[Opening SOURCE MATERIAL section]

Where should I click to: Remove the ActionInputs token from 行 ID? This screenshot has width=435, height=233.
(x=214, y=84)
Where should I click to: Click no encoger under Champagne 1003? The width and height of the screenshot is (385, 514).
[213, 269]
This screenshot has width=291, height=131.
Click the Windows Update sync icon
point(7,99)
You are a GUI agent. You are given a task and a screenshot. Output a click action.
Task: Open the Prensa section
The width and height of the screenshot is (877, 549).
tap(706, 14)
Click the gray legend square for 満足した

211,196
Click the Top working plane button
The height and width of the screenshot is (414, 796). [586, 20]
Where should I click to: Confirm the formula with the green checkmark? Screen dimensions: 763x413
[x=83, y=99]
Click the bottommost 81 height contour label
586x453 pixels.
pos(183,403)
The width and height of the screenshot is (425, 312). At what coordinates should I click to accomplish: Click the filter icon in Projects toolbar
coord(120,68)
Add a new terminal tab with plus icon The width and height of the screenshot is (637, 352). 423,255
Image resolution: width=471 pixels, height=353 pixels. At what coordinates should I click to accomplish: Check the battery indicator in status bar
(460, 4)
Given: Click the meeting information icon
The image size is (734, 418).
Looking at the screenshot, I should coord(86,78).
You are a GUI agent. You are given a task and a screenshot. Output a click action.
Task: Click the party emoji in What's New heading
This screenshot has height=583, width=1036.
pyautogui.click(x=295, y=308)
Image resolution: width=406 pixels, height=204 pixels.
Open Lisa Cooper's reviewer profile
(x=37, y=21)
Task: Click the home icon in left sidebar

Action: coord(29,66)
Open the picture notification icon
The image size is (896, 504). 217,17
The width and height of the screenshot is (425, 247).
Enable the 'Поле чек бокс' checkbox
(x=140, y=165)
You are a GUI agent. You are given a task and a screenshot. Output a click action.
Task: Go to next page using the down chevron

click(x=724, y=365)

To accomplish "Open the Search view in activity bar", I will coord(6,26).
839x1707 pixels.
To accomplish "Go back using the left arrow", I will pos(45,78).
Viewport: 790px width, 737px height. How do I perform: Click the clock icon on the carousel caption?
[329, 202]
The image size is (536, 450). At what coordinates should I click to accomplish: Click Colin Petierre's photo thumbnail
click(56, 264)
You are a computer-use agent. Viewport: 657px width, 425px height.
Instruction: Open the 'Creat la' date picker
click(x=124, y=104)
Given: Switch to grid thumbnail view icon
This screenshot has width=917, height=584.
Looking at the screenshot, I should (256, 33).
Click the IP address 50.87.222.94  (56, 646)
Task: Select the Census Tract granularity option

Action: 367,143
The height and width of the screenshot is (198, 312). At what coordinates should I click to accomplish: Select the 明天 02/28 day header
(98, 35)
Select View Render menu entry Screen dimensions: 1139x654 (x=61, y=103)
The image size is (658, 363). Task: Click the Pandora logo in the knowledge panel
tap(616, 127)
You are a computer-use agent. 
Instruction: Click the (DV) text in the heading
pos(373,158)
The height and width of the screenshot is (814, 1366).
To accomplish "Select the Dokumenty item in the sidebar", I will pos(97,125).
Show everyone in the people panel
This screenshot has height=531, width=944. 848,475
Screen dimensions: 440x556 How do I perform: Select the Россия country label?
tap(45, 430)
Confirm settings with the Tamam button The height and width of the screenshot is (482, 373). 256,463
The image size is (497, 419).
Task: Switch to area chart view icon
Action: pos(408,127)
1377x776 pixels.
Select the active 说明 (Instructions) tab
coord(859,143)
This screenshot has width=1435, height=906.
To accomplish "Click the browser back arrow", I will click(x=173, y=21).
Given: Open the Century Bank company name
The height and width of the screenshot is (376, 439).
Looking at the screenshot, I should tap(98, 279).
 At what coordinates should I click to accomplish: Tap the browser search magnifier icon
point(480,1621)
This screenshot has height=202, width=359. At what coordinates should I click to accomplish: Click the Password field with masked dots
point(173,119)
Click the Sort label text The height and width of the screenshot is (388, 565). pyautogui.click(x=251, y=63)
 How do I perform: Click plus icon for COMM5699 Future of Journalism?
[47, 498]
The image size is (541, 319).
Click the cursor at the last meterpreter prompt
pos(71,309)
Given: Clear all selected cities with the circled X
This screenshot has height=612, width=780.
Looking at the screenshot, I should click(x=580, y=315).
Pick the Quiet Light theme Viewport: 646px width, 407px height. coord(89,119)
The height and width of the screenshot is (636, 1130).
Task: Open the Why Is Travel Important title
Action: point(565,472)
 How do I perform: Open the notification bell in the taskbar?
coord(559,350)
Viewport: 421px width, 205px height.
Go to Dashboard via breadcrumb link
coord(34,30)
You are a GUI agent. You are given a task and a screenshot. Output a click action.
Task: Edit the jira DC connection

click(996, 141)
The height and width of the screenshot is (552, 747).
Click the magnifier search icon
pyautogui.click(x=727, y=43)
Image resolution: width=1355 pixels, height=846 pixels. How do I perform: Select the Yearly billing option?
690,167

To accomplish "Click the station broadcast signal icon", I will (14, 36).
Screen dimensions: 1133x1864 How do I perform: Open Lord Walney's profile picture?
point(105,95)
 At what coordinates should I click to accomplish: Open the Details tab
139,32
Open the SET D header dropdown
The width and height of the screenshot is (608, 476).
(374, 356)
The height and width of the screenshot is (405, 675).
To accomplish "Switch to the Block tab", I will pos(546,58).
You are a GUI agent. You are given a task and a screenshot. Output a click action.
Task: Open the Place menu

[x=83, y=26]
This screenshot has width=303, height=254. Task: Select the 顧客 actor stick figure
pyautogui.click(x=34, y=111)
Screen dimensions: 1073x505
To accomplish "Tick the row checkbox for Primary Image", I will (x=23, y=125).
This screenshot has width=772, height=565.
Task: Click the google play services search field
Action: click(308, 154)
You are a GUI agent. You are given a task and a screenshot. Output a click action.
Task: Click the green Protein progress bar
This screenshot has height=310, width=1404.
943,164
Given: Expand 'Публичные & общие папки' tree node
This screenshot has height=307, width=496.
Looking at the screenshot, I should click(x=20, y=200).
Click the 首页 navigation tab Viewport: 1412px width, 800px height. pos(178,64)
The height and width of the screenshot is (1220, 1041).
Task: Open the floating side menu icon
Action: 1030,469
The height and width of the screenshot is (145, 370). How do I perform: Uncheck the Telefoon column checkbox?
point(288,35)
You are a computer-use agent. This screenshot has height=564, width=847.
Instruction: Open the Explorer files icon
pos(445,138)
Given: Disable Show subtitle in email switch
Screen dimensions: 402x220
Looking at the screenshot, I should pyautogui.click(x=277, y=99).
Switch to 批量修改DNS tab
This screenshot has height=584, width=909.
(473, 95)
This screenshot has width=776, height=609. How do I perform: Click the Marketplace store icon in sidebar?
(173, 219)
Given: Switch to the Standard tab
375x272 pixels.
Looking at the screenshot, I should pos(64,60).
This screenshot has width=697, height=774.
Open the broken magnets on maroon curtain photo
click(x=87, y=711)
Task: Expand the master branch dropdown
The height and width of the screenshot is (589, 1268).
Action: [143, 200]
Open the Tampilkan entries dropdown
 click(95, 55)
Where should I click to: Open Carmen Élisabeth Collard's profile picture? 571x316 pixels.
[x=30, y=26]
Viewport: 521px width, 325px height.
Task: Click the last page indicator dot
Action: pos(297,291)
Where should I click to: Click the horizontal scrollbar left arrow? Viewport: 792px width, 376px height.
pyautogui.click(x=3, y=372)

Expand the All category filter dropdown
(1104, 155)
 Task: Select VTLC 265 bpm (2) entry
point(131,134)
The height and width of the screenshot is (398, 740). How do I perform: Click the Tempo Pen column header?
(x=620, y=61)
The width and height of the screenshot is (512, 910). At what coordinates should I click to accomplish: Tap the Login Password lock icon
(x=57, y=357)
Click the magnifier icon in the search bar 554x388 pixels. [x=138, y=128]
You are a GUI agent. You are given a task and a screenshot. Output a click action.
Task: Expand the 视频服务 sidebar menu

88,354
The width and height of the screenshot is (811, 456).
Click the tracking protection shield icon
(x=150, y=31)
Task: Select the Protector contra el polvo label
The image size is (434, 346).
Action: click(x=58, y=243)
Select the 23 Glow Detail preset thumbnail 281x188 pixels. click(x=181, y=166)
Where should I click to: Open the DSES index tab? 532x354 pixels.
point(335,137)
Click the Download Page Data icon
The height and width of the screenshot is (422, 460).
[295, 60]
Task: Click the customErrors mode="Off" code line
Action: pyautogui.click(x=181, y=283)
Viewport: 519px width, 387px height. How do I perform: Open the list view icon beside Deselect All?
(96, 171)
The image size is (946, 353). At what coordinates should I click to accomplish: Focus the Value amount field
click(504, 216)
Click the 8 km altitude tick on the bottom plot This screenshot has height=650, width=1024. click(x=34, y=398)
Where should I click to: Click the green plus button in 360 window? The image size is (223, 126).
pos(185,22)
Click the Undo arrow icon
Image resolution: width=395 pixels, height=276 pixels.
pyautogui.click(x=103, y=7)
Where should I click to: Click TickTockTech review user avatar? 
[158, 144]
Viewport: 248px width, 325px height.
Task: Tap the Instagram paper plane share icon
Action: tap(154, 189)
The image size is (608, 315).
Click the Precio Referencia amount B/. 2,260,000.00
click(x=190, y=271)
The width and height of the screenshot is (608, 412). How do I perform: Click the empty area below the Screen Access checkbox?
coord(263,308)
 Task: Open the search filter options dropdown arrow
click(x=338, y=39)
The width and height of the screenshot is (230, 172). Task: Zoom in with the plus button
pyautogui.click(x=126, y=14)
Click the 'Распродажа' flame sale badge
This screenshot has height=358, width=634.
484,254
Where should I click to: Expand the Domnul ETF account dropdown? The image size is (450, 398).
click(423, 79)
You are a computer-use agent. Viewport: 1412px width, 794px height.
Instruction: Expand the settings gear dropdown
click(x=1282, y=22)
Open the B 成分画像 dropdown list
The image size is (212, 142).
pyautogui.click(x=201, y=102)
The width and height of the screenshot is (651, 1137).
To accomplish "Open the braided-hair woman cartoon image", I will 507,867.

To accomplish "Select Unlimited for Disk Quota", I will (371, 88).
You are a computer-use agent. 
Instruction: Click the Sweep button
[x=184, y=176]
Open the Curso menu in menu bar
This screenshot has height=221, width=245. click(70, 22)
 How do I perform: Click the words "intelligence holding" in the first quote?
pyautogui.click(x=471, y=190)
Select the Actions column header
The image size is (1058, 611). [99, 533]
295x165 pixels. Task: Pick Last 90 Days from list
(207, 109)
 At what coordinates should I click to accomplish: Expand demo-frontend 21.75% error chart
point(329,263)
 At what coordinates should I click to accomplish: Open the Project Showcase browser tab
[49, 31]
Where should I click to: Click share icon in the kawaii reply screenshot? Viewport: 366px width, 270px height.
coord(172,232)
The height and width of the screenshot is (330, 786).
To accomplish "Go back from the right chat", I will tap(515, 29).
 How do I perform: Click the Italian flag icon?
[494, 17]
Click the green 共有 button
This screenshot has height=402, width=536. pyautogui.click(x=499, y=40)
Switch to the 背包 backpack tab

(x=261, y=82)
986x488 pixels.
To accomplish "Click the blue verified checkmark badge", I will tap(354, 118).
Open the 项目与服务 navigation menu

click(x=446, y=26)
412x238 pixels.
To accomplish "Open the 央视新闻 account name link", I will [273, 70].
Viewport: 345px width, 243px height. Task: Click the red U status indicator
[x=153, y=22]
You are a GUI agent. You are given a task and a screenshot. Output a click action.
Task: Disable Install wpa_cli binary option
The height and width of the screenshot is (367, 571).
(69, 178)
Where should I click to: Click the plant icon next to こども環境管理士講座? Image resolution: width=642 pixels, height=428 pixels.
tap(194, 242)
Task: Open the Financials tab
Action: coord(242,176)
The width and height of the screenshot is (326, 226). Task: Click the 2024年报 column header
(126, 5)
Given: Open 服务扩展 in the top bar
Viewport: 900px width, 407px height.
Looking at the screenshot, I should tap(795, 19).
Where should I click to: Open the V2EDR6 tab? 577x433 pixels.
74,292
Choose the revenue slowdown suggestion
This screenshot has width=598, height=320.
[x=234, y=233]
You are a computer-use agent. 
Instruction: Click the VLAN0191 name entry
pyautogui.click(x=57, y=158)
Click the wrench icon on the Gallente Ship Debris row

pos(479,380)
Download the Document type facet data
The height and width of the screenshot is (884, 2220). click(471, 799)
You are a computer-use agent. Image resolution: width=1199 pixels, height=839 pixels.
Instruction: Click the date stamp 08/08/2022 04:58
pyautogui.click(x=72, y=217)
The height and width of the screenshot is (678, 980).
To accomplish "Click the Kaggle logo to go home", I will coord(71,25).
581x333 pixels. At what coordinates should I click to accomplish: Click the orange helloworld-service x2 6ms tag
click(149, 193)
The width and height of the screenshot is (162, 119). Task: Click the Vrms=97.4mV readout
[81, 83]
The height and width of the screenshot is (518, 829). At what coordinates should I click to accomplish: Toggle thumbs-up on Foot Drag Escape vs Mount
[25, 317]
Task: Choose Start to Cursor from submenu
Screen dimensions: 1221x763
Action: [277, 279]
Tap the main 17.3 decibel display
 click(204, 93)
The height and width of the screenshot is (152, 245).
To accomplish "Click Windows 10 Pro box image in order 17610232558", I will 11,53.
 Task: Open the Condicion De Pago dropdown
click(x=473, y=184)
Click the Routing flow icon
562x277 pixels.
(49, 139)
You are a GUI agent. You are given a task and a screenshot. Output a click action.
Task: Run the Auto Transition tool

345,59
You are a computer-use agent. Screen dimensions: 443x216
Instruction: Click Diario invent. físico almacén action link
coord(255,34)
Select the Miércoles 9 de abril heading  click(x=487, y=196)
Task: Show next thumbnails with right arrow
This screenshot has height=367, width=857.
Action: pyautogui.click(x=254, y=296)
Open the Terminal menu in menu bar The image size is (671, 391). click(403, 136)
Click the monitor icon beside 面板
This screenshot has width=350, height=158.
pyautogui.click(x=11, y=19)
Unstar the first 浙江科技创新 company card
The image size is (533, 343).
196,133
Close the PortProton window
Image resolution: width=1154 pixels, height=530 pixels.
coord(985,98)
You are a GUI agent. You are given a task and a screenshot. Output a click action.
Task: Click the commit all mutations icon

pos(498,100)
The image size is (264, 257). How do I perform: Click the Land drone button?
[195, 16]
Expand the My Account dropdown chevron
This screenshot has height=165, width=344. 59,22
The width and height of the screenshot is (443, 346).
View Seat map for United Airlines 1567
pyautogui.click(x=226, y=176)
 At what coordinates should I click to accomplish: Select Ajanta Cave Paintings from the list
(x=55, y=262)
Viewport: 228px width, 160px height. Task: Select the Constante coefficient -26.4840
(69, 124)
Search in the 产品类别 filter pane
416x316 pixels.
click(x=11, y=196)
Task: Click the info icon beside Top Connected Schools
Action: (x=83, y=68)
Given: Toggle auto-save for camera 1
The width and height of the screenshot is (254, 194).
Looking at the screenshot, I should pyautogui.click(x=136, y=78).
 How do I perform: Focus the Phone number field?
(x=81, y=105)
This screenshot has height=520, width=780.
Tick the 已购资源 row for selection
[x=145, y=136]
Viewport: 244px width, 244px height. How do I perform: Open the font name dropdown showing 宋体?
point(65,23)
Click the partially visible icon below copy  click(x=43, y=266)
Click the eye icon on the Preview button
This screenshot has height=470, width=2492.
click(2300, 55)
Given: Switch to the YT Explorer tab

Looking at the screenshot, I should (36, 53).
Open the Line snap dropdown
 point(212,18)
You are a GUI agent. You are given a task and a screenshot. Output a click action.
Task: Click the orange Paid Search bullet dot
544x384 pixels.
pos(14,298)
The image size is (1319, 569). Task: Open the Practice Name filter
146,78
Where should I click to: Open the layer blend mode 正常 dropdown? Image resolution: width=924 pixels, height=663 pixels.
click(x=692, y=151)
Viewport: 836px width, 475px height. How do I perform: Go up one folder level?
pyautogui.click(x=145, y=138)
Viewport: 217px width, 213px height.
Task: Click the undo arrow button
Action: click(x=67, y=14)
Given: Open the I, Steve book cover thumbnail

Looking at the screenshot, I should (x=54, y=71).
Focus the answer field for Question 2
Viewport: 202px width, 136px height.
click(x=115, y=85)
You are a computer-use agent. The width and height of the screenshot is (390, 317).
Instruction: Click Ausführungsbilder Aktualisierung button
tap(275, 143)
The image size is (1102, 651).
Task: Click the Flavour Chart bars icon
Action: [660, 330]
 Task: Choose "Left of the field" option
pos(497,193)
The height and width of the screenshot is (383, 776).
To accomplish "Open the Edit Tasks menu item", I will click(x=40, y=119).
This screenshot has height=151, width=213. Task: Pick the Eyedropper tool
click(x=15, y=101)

[Closing SOURCE MATERIAL section]

§ TASK STATEMENT
Find every line of the records holding "Disable". Answer with the count alone.

§ OUTPUT BELOW
2